On a separate development path, multiple members of the team are working on building the Django components we need to turn the analytics engine into an interactive web application. Steve is working on linking the the core program to a template or view. Chris, Kelly and Jojo are working on designing and building the templates in a Django framework. Current UI/UX concerns involve potential upload sizes combined with processing time, button prompts that launch the analysis, and ways to convey best practice documentation so that it’s clear, concise, and that it facilitates proactive troubleshooting. The next part of this process will be to address the presentation of the final page, where the user is promoted to download their file. This page has great potential to be underwhelming, but there are some simple features we can apply to jazz it up, such as data visualization examples and by providing external links to next-step options.

On the outreach front, Jojo went to a Django hacknight Wednesday to get a handle on people building Django apps. She made contact with several new advocates in addition to garnering further support from Django Girls participants web developers Nicole Dominguez and Jeri Rosenblum, as well as hacknight organizer Geoff Sechter. The new contacts include Michel Biezunski. He seems like he could help. And has used Django to upload and redistribute files for his app InstantPhotoAlbum. So he could help when we work on figuring out potential options for placing and giving back data.

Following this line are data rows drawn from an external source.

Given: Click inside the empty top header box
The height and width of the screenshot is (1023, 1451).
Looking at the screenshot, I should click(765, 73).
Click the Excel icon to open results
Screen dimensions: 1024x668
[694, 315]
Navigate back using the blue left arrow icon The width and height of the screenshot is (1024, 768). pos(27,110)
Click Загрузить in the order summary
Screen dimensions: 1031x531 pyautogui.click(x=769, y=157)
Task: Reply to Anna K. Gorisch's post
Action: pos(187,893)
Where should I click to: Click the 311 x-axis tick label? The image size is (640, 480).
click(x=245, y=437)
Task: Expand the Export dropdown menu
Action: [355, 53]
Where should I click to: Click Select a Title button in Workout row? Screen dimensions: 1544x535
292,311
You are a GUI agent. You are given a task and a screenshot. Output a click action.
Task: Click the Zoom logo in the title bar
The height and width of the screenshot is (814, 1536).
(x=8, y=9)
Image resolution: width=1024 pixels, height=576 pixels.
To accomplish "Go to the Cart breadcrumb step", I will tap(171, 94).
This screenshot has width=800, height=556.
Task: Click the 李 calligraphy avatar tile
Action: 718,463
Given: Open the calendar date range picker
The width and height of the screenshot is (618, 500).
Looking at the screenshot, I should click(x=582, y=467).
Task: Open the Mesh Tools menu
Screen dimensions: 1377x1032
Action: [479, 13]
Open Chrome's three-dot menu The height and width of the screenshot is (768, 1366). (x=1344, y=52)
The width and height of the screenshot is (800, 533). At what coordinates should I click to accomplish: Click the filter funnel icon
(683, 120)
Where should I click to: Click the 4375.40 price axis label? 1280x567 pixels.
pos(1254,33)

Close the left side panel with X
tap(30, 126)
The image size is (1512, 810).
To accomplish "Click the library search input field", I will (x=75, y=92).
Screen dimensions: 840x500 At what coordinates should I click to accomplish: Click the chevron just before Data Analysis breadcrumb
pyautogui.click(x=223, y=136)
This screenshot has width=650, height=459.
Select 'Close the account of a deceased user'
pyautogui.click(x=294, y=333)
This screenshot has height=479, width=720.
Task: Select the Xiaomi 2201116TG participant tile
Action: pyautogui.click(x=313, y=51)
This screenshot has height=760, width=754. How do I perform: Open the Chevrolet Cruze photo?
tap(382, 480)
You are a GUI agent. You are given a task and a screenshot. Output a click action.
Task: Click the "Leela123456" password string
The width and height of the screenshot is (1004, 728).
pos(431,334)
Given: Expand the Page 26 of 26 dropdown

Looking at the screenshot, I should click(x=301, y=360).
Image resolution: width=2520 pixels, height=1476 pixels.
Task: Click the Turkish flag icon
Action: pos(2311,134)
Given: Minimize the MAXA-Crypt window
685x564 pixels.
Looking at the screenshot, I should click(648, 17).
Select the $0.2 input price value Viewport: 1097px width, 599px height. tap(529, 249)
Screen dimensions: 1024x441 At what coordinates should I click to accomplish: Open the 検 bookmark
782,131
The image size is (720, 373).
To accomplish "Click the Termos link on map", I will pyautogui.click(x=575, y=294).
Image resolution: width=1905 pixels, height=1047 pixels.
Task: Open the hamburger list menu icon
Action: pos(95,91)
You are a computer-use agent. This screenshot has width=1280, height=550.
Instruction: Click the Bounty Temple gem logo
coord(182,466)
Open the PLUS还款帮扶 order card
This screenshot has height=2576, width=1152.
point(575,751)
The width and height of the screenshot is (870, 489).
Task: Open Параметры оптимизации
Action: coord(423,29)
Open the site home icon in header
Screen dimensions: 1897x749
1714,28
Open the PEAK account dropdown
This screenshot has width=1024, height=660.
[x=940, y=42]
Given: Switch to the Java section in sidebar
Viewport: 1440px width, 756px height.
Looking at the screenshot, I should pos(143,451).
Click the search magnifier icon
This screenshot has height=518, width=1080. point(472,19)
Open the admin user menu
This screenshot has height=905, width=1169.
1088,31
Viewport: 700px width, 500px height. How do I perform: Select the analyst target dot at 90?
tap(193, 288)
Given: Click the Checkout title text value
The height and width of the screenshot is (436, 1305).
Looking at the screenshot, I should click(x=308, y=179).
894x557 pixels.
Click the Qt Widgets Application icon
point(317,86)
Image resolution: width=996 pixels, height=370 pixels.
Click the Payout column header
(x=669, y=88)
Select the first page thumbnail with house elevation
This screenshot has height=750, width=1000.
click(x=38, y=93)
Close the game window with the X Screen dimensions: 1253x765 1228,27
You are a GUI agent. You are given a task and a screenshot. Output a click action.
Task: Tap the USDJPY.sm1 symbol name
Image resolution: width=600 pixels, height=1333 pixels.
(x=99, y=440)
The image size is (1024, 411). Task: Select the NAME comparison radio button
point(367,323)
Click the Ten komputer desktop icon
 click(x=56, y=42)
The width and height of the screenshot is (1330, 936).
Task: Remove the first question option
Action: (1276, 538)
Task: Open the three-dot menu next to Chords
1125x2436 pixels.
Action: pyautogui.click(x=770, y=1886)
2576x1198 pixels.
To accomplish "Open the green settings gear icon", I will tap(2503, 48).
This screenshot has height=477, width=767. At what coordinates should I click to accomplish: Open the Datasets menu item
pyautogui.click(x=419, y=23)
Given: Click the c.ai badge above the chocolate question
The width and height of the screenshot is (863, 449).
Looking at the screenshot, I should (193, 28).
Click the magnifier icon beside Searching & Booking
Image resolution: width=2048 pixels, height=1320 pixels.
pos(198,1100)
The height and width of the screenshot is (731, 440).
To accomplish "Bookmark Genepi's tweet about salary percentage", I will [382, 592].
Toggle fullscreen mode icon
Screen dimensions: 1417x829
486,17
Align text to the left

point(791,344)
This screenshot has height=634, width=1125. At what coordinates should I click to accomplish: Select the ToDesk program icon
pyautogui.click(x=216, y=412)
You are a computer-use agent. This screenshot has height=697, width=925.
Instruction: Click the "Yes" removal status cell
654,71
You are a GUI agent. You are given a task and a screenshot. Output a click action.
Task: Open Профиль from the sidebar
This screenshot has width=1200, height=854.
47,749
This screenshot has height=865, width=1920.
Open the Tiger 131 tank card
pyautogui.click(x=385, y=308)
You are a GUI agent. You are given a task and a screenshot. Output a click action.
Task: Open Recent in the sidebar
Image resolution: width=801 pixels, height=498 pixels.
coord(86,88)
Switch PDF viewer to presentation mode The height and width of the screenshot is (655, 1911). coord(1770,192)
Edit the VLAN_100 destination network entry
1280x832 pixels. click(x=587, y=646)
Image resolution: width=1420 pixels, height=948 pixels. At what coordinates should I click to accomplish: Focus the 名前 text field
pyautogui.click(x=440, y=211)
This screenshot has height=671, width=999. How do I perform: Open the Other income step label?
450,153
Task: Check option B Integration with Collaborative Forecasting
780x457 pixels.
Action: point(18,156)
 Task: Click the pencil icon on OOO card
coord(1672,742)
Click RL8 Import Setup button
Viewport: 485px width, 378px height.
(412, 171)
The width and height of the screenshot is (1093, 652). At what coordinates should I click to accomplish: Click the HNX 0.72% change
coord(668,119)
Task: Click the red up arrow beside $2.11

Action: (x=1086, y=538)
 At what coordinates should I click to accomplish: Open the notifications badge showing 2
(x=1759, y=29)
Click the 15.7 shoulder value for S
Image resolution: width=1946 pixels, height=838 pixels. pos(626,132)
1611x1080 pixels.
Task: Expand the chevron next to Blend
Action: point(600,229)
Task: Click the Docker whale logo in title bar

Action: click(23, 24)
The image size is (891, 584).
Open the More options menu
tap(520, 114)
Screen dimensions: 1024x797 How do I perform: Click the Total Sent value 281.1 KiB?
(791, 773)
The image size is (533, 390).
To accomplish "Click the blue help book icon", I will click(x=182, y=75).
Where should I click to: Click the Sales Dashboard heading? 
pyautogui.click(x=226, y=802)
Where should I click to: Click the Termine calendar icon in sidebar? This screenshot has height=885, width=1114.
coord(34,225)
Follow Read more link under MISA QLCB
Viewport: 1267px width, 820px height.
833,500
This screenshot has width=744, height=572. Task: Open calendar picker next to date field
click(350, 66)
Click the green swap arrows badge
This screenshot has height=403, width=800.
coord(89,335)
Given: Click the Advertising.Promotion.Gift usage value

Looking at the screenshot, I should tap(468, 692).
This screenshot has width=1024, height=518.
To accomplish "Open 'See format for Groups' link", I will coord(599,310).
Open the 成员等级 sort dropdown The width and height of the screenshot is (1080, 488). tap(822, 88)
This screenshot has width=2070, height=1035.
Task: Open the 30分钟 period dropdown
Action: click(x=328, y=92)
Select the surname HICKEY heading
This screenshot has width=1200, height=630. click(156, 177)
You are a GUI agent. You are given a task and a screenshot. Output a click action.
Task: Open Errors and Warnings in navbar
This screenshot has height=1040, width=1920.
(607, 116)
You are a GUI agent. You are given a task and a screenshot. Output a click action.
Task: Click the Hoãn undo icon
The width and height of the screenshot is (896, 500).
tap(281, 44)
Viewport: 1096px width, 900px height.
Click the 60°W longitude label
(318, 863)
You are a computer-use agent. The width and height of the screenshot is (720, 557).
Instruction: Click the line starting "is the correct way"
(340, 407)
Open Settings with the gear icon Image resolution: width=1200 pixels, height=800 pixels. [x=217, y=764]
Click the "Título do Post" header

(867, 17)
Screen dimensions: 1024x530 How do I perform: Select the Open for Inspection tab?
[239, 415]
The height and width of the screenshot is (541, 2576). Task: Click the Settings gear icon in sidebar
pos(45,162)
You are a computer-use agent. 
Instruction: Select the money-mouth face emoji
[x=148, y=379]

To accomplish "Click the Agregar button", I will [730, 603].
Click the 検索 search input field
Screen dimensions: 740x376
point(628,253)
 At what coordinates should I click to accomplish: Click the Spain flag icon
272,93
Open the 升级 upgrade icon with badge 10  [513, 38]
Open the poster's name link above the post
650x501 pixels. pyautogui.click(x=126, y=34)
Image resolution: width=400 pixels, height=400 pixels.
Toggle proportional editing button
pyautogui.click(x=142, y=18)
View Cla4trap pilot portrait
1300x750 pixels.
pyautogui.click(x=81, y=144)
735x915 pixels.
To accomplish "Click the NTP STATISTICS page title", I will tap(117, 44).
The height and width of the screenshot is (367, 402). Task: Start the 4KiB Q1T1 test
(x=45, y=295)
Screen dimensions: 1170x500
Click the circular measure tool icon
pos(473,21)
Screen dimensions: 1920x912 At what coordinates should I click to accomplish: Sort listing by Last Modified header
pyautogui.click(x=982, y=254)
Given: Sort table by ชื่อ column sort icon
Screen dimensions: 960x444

Last but not least, Chris attended a meetup at DaniPad NYC Tech Coworking space in Queens, NY this past week. There, he met a handful of Python developers who had insight into working with Django based web-apps. Commercial uses for TANDEM-like were brainstormed and people responded with interest in testing a prototype. Along with academic beta-testers, some of these people will be included in the contact list when TANDEM is deployed.